杉本研究室・立石優輔さんが第45回ケモインフォマティクス討論会で「優秀ポスター賞」を受賞しました!
~立石さんによる受賞内容の説明~
研究題目「電子状態インフォマティクスによるα-glucosidase阻害剤の活性予測」
近年、計算技術を用いて、新材料を開発したり、既知化合物(例:天然物)の中から医薬品として有望な分子を探索するなど、化学情報学(ケモインフォマティクス)や生物情報学(バイオインフォマティクス)の研究に、大きな注目と期待が集まっています。今回の発表では、所属研究室で考案された電子状態インフォマティクス(ESI)手法を用いて、α-glucosidase阻害剤の活性値(IC50)の予測に関する研究成果を報告し、表彰を頂きました。また今回の研究では、従来のESI手法の改善に挑戦するとともに、ESI手法の創薬分野への応用可能性についても検討しました。計算技術を用いた本研究はα-glucosidase阻害剤の活性予測が可能かつ有意義であることを示しており、積極的な計算技術の活用が、今後の医療・創薬分野の更なる発展に寄与するものと考えられます。

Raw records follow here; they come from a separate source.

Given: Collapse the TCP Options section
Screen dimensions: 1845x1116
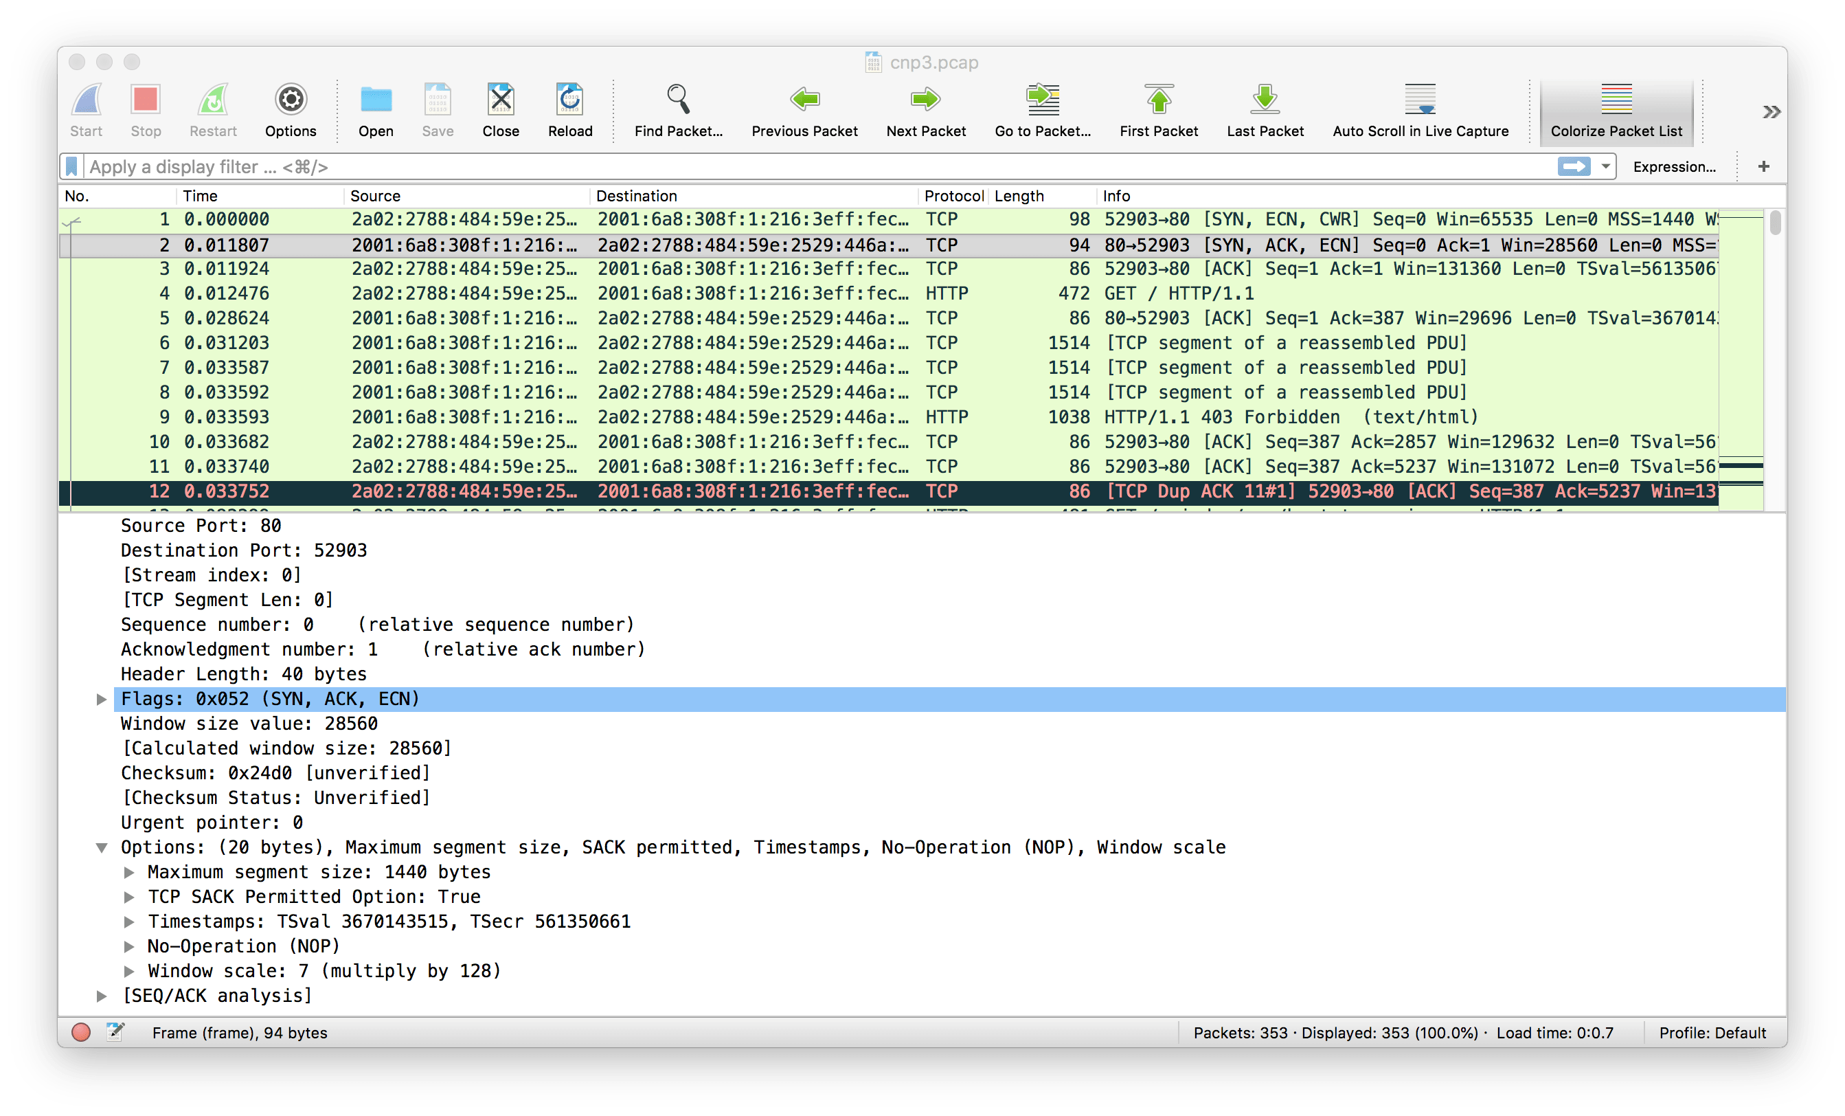Looking at the screenshot, I should click(102, 847).
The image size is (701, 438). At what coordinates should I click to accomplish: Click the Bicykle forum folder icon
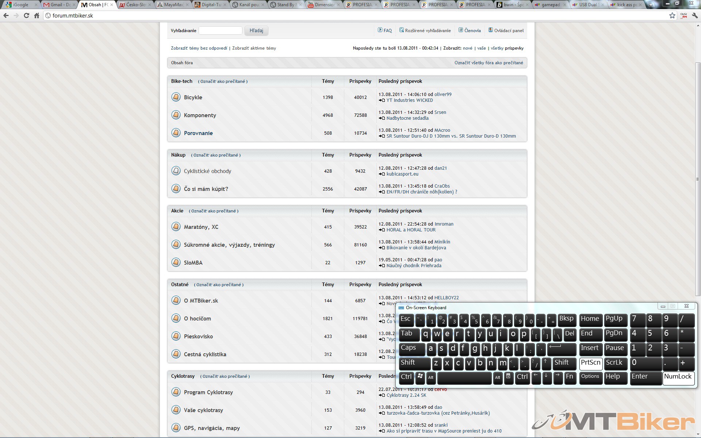[176, 97]
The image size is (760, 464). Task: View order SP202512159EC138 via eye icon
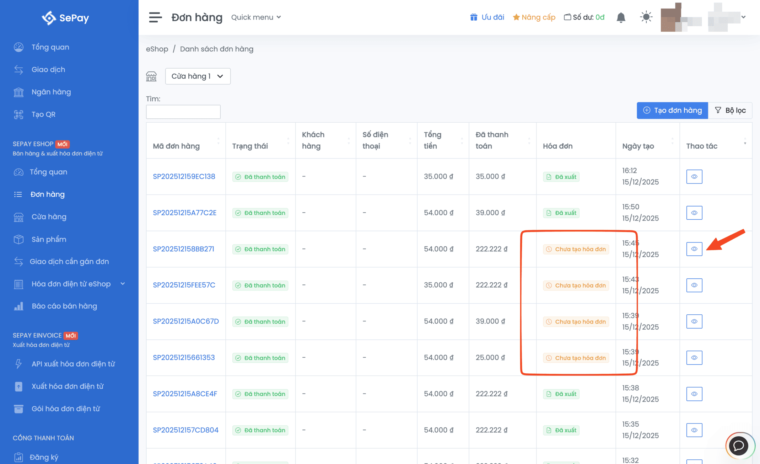click(694, 177)
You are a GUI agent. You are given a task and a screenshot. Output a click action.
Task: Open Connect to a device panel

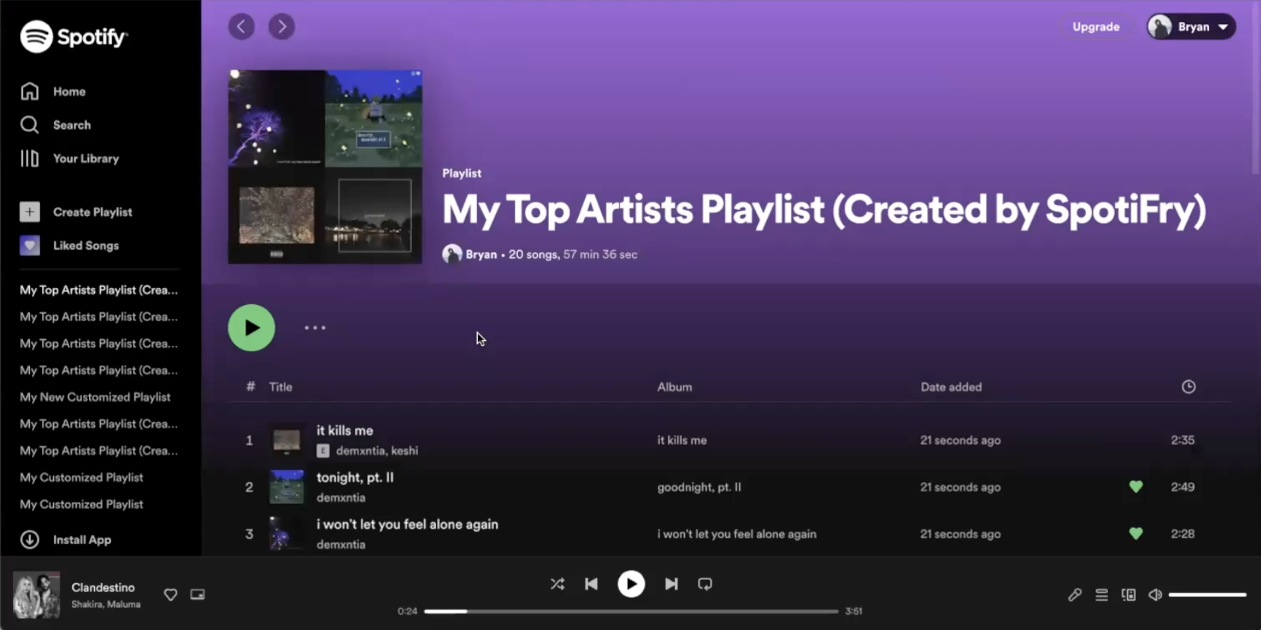click(x=1128, y=594)
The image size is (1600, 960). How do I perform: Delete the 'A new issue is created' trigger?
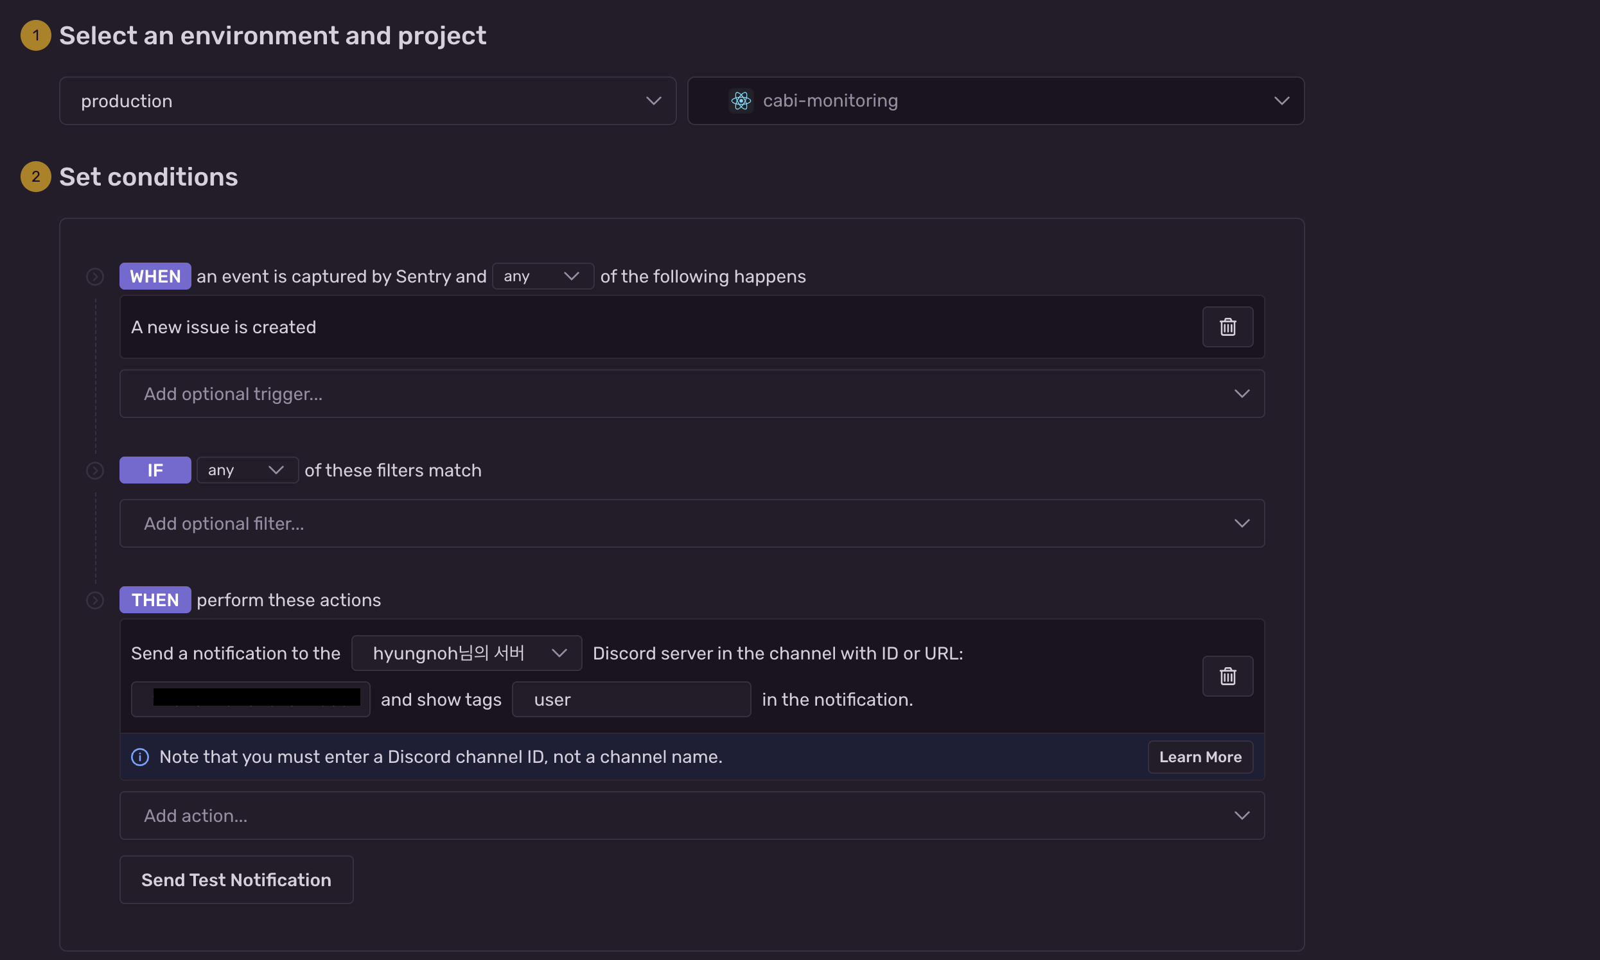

(補足) α-glucosidaseは主に小腸に存在する酵素であり、多糖類のα-1,4-グリコシド結合の加水分解反応を触媒し、単糖への分解を促進します。この働きを阻害することで、糖吸収による血糖値上昇を抑制することが可能であるため、α-glucosidase阻害剤は抗糖尿病薬として用いられています。α-glucosidase阻害剤の承認薬として優れたものがいくつか存在しますが、副作用の発現や高い合成コストなど、課題が依然として存在します。そのため、より副作用が少なく、合成が容易なα-glucosidase阻害剤の開発が求められています。